The story tells us that just at this time Gessler, the Austrian governor, who was a cruel tyrant, hung a cap on a high pole in the market-place in the village of Altorf, and forced everyone who passed to bow before it. Tell accompanied by his little son, happened to pass through the marketplace. He refused to bow before the cap and was arrested. Gessler offered to release him if he would shoot an apple from the head of his son. The governor hated Tell and made this offer hoping that the mountaineer’s hand would tremble and that he would kill his own son. It is said that Tell shot the apple from his son’s head but that Gessler still refused to release him. That night as Tell was being carried across the lake to prison a storm came up. In the midst of the storm he sprang from the boat to an over-hanging rock and made his escape. It is said that he killed the tyrant. Some people do not believe this story, but the Swiss do, and if you go to Lake Lucerne some day they will show you the very rock upon which Tell stepped when he sprang from the boat.
That night the signal fires were lighted on every mountain and by the dawn of day the village of Altorf was filled with hardy mountaineers, armed and ready to fight for their liberty. A battle followed and the Austrians were defeated and driven from Altorf. This victory was followed by others.
A few years later, the duke himself came with a large army, determined to conquer the mountaineers. He had to march through a narrow pass, with mountains rising abruptly on either side. The Swiss were expecting him and hid along the heights above the pass, as soon as the Austrians appeared in the pass, rocks and trunks of trees were hurled down upon them. Many were killed and wounded. Their army was defeated, and the duke was forced to recognize the independence of the Forest Cantons.
This was the beginning of the Republic of Switzerland. In time five other cantons joined them in a compact for liberty.
About seventy years later the Austrians made another attempt to conquer the patriots. They collected a splendid army and marched into the mountains. The Swiss at once armed themselves and met the Austrians at a place called Sempach. In those times powder had not been invented, and men fought with spears, swords, and battle-axes. The Austrian soldiers stood shoulder to shoulder, each grasping a long spear whose point projected far in front of him. The Swiss were armed with short swords and spears and it was impossible for them to get to the Austrians. For a while their cause looked hopeless, but among the ranks of the Swiss was a brave man from one of the Forest Cantons. His name was Arnold von Winkelried (Win’-kel-ried). As he looked upon the bristling points of the Austrian spears, he saw that his comrades had no chance to win unless an opening could be made in that line.
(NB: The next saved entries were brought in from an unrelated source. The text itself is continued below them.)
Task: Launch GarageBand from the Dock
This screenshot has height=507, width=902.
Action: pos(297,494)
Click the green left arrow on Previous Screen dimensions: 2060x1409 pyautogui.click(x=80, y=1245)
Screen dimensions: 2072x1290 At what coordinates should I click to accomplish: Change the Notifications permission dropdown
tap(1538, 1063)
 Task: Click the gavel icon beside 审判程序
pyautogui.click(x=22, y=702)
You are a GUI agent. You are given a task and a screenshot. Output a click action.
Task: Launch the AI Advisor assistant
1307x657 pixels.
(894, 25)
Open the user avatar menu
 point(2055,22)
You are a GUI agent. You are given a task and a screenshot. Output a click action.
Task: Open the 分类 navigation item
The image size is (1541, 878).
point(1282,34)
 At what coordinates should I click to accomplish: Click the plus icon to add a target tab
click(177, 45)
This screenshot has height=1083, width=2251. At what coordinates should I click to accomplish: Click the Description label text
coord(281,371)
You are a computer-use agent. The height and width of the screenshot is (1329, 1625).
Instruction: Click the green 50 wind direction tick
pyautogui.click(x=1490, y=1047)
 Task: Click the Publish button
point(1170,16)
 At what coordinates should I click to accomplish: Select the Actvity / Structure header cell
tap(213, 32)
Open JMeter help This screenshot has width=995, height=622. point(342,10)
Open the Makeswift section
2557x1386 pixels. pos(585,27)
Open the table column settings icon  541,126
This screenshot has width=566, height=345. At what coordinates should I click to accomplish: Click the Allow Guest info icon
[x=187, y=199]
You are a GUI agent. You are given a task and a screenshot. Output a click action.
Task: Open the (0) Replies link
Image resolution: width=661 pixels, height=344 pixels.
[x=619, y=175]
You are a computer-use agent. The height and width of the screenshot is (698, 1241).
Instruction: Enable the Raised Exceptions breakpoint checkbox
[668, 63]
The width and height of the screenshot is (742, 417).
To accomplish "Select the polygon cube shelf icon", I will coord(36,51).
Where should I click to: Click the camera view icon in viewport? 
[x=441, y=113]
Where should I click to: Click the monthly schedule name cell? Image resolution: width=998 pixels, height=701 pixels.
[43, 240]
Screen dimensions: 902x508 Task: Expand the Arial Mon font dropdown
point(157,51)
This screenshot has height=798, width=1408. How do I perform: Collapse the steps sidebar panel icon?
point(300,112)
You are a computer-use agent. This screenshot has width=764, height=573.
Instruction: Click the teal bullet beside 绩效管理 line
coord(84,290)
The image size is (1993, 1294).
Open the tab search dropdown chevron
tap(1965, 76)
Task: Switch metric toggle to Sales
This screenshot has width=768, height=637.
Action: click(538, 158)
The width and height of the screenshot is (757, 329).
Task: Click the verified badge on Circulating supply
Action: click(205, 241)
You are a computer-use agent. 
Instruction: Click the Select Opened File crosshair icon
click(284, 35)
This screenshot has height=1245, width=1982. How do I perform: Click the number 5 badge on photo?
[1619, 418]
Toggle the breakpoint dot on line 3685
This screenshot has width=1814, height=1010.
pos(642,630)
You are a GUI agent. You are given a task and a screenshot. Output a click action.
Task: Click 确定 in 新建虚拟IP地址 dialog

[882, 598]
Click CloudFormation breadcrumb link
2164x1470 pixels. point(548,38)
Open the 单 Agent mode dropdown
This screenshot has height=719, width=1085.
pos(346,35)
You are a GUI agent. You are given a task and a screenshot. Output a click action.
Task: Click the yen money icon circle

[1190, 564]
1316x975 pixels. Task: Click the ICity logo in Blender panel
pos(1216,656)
He determined to make such an opening even at the cost of his life. Extending his arms as far as he could, he rushed toward the Austrian line and gathered within his arms as many spears as he could grasp.
“Make way for liberty!” he cried Then ran, with arms extended wide, As if his dearest friend to clasp; Ten spears he swept within his grasp. “Make way for liberty!” he cried Their keen points met from side to side. He bowed among them like a tree, And thus made way for liberty.
Pierced through and through Winkelried fell dead, but he had made a gap in the Austrian line, and into this gap rushed the Swiss patriots. Victory was theirs and the Cantons were free.